An election was held on November 8, 2022, to elect all 120 members to North Carolina's House of Representatives. The election coincided with the elections for other offices, including the U.S Senate, U.S. House of Representatives, and state senate. The primary election was originally going to be held on March 8, 2022, with a run-off in June 2022, however the North Carolina Supreme Court delayed the primary until May 17, 2022, pending challenges over the State's districts and paused candidate filing. Prior to this pause, several candidates had already filed to run The elections will be held under new districts passed by the General Assembly in House Bill 976 to account for population changes following the 2020 census. The maps were later overturned by the North Carolina Supreme Court, who ordered the legislature to draw new maps. The North Carolina General Assembly later redrew the maps (House Bill 980) which were upheld by the Wake County Superior Court and the North Carolina Supreme Court. Candidate filing resumed on February 24, 2022 and concluded on March 4, 2022.

Predictions

Results summary

Close races
Districts where the margin of victory was under 10%:

Incumbents defeated in primaries

Republicans
District 52: Jamie Boles lost renomination to fellow incumbent Ben Moss in a redistricting race.
District 70: Pat Hurley lost renomination to Brian Biggs.
District 113: David Rogers lost renomination to fellow incumbent Jake Johnson in a redistricting race.

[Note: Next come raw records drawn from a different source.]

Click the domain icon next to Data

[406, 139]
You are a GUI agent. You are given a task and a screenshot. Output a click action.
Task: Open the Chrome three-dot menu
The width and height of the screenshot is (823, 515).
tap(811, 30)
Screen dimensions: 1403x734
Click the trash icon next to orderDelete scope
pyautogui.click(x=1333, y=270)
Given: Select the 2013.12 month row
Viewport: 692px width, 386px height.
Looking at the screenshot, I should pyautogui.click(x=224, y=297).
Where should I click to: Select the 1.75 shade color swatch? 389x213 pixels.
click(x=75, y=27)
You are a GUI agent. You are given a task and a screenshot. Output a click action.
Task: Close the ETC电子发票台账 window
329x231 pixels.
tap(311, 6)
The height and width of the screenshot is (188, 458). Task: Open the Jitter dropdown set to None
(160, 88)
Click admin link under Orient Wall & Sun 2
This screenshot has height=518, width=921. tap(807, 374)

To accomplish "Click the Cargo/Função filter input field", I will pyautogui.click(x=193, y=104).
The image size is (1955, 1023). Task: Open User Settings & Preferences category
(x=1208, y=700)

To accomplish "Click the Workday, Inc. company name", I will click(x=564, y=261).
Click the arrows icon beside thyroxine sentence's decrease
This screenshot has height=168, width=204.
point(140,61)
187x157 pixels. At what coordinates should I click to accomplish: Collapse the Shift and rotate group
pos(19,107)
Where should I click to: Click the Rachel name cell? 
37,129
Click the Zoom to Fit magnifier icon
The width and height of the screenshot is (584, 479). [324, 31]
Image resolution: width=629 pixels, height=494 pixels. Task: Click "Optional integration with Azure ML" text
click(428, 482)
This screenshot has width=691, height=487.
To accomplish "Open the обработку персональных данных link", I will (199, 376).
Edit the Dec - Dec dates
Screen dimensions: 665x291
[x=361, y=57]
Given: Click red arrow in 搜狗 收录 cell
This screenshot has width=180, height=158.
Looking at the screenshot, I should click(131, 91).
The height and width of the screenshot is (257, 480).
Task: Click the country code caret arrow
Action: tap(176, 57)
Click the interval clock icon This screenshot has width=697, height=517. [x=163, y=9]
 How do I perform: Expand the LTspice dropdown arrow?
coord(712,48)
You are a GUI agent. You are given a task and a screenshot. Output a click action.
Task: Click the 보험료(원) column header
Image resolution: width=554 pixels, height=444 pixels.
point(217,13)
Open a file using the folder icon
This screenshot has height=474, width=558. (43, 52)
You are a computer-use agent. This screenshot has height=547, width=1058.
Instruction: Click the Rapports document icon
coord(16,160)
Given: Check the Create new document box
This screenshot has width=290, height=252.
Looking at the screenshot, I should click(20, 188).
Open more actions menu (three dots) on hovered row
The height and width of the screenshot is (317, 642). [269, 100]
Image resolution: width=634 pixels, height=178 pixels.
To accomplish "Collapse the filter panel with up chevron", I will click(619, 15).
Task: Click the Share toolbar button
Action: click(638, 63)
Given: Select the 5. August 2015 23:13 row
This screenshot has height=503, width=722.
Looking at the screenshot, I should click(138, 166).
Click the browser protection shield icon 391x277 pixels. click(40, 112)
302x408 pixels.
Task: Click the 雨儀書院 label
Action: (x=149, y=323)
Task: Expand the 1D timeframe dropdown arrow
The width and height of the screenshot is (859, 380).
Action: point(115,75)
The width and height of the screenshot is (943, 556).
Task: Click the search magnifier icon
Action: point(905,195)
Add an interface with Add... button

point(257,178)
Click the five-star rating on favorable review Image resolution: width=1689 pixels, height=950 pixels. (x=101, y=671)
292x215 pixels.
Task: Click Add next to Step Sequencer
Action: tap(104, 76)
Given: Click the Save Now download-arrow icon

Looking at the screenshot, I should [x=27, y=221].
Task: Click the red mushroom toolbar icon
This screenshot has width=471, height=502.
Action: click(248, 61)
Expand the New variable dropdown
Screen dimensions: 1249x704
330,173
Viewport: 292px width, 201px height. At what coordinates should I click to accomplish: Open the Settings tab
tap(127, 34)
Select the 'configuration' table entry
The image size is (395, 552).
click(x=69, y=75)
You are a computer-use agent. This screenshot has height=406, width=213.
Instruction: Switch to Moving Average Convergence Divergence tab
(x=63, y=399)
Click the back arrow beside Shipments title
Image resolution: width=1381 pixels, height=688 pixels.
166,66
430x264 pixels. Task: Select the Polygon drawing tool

Incumbents defeated in the general election
Larry Yarborough (R-District 2), defeated by Ray Jeffers (D)
Howard Hunter III (D-District 5), defeated by Bill Ward (R)
Linda Cooper-Suggs (D-District 24), defeated by Ken Fontenot (R)
James Gailliard (D-District 25), defeated by Allen Chesser (R)
Terry Garrison (D-District 32), defeated by Frank Sossamon (R)
Ricky Hurtado (D-District 63), defeated by Stephen Ross (R)
Brian Farkas (D-District 9), defeated by Timothy Reeder (R)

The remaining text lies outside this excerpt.